Extract each row that contains the string "perform" and copy every match in full.

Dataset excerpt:
- - - - - - -

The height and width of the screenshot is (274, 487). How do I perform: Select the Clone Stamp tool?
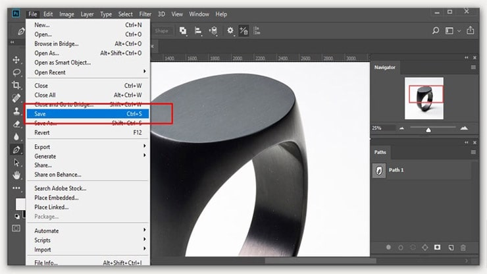tap(16, 111)
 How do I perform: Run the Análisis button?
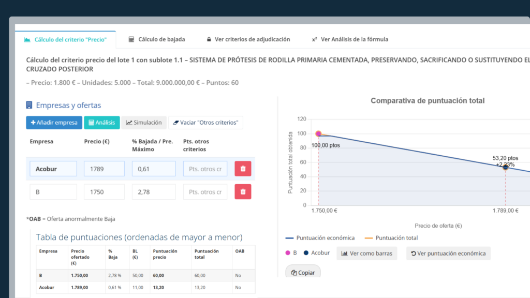point(101,123)
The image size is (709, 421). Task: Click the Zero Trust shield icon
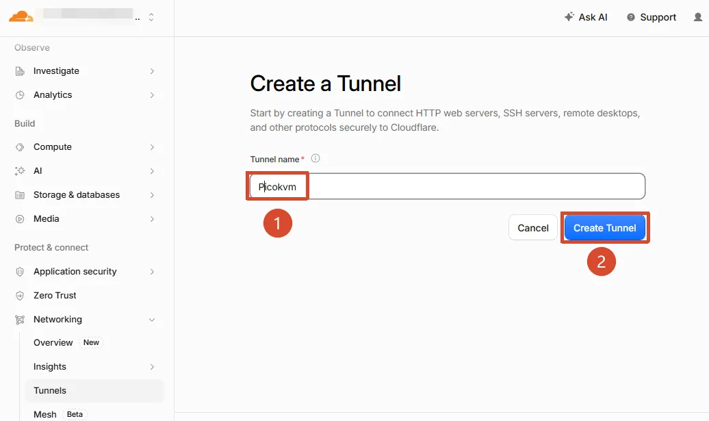coord(20,295)
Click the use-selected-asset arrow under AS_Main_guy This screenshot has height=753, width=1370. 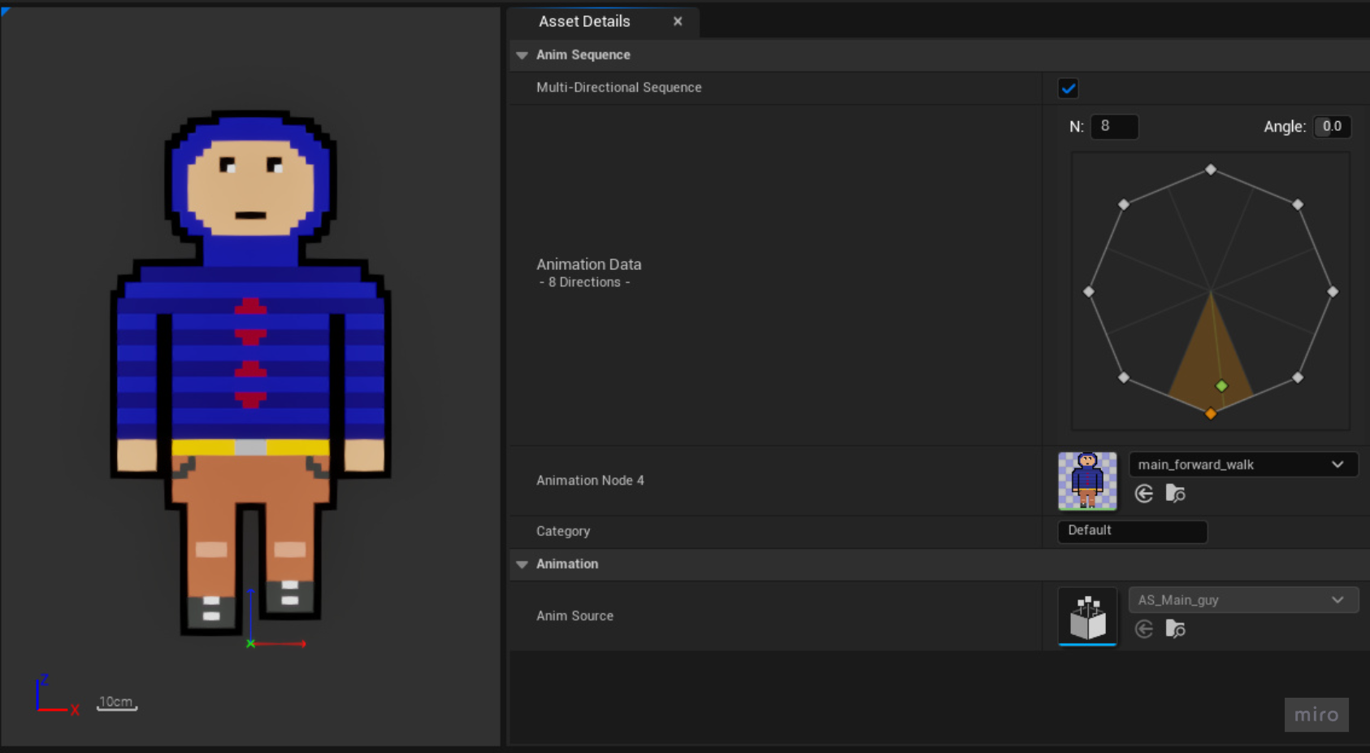[x=1144, y=629]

- - - - - - -

Expected answer:
The height and width of the screenshot is (274, 487). How do I perform: Select the Clone Stamp tool?
 How do I perform: Run the Análisis button?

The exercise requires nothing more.